Stored records:

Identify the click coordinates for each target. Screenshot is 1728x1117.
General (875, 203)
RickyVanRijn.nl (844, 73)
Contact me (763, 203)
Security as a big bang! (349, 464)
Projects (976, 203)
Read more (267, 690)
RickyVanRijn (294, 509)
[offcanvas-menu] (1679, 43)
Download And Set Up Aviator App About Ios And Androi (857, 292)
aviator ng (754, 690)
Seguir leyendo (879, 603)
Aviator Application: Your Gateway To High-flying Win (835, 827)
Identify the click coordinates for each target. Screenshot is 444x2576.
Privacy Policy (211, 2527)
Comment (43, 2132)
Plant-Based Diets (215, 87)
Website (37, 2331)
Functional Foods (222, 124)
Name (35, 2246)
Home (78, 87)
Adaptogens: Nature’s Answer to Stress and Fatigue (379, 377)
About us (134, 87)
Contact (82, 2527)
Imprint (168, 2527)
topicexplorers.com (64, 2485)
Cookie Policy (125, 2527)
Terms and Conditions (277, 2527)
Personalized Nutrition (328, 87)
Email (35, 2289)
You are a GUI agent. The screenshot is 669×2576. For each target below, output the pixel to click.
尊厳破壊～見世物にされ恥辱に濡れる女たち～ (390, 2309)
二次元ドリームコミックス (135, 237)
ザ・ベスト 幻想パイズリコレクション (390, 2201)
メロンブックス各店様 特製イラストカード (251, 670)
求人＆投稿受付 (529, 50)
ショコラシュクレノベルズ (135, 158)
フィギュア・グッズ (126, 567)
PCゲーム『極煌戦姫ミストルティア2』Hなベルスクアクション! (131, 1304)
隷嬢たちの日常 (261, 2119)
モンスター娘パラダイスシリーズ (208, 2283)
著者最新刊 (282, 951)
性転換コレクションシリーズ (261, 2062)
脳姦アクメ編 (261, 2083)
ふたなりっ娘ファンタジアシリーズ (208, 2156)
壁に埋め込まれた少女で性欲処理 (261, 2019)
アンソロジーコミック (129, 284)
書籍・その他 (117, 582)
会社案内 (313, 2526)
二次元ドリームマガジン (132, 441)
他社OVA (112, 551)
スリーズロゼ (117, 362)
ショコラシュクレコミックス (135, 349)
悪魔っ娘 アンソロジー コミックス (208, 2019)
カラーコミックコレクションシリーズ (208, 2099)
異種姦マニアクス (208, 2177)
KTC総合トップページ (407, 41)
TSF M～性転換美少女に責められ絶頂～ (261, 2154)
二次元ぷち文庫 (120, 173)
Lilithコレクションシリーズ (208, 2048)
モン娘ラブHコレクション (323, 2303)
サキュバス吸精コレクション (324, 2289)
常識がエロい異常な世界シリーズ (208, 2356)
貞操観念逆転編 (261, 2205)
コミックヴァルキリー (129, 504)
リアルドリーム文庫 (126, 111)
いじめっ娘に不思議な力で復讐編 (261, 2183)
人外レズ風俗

= Required action =
Retype each entry without altering a single word.

= Finished exercise =
Identify the click coordinates for each target. Screenshot is 1728x1117.
General (875, 203)
RickyVanRijn.nl (844, 73)
Contact me (763, 203)
Security as a big bang! (349, 464)
Projects (976, 203)
Read more (267, 690)
RickyVanRijn (294, 509)
[offcanvas-menu] (1679, 43)
Download And Set Up Aviator App About Ios And Androi (857, 292)
aviator ng (754, 690)
Seguir leyendo (879, 603)
Aviator Application: Your Gateway To High-flying Win (835, 827)
Identify the click coordinates for each target. Screenshot is 444x2576.
Privacy Policy (211, 2527)
Comment (43, 2132)
Plant-Based Diets (215, 87)
Website (37, 2331)
Functional Foods (222, 124)
Name (35, 2246)
Home (78, 87)
Adaptogens: Nature’s Answer to Stress and Fatigue (379, 377)
About us (134, 87)
Contact (82, 2527)
Imprint (168, 2527)
topicexplorers.com (64, 2485)
Cookie Policy (125, 2527)
Terms and Conditions (277, 2527)
Personalized Nutrition (328, 87)
Email (35, 2289)
You are a GUI agent. The screenshot is 669×2576. For each target below, output the pixel to click.
尊厳破壊～見世物にされ恥辱に濡れる女たち～ (390, 2309)
二次元ドリームコミックス (135, 237)
ザ・ベスト 幻想パイズリコレクション (390, 2201)
メロンブックス各店様 特製イラストカード (251, 670)
求人＆投稿受付 (529, 50)
ショコラシュクレノベルズ (135, 158)
フィギュア・グッズ (126, 567)
PCゲーム『極煌戦姫ミストルティア2』Hなベルスクアクション! (131, 1304)
隷嬢たちの日常 (261, 2119)
モンスター娘パラダイスシリーズ (208, 2283)
著者最新刊 (282, 951)
性転換コレクションシリーズ (261, 2062)
脳姦アクメ編 (261, 2083)
ふたなりっ娘ファンタジアシリーズ (208, 2156)
壁に埋め込まれた少女で性欲処理 (261, 2019)
アンソロジーコミック (129, 284)
書籍・その他 (117, 582)
会社案内 (313, 2526)
二次元ドリームマガジン (132, 441)
他社OVA (112, 551)
スリーズロゼ (117, 362)
ショコラシュクレコミックス (135, 349)
悪魔っ娘 アンソロジー コミックス (208, 2019)
カラーコミックコレクションシリーズ (208, 2099)
異種姦マニアクス (208, 2177)
KTC総合トップページ (407, 41)
TSF M～性転換美少女に責められ絶頂～ (261, 2154)
二次元ぷち文庫 (120, 173)
Lilithコレクションシリーズ (208, 2048)
モン娘ラブHコレクション (323, 2303)
サキュバス吸精コレクション (324, 2289)
常識がエロい異常な世界シリーズ (208, 2356)
貞操観念逆転編 (261, 2205)
コミックヴァルキリー (129, 504)
リアルドリーム文庫 (126, 111)
いじめっ娘に不思議な力で復讐編 (261, 2183)
人外レズ風俗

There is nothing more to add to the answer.